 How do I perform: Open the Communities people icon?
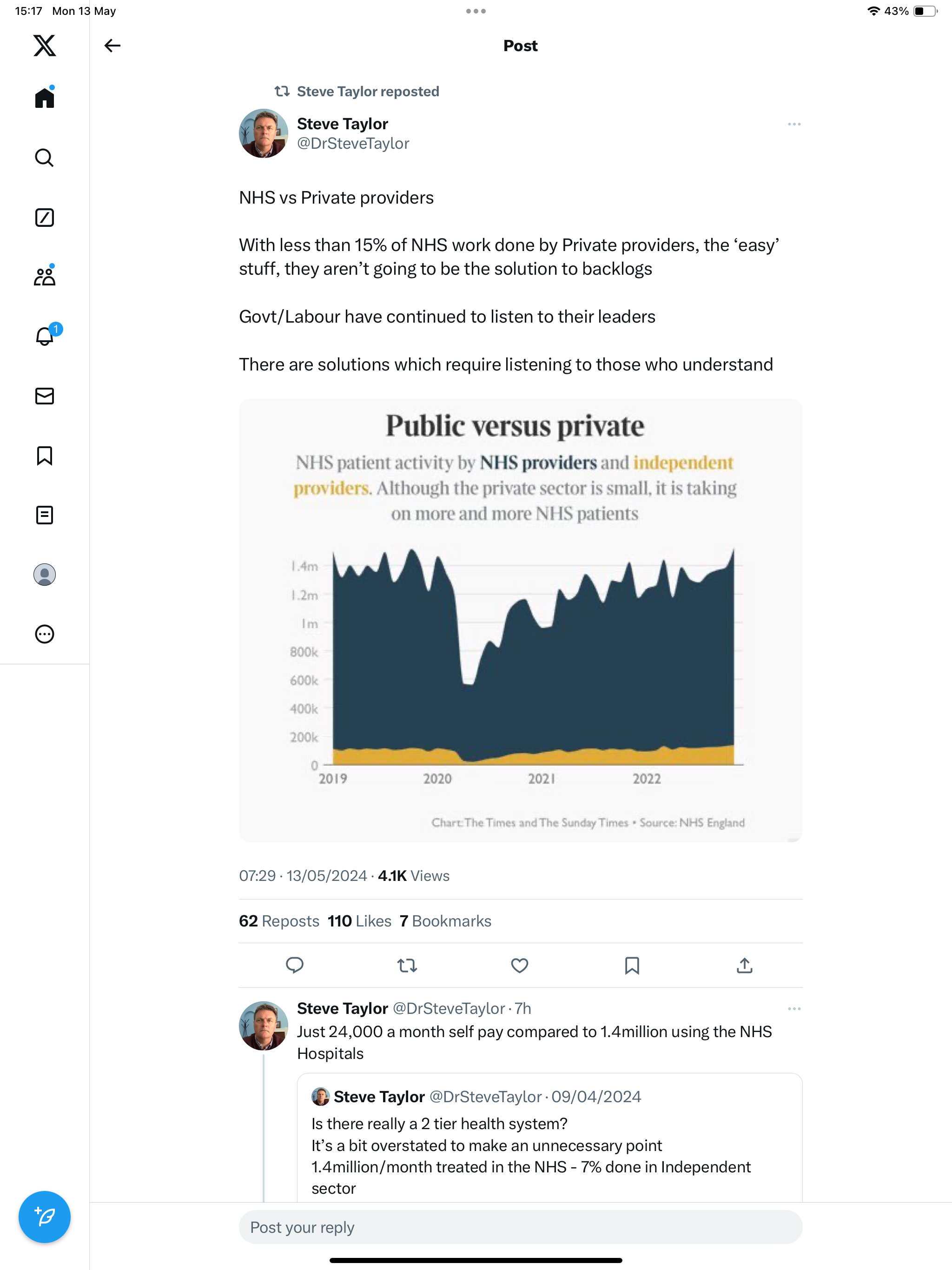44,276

- - -

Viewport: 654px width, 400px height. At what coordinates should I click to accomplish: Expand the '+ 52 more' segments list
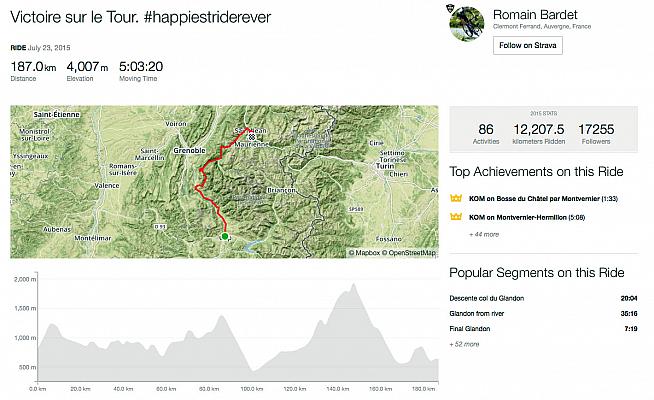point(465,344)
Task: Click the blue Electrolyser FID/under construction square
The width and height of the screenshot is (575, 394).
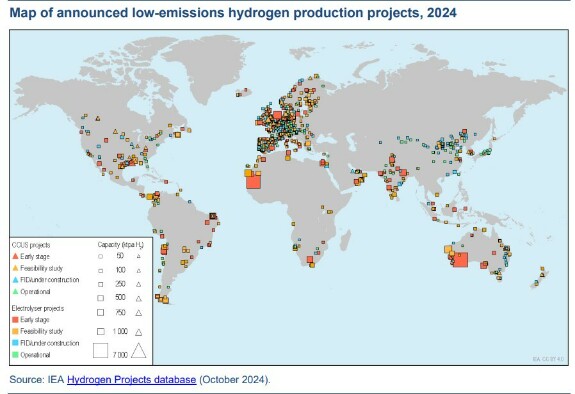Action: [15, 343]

- - -

Count the lines in the rows above that contain the string "height". Case counts. Reply with the number only.

2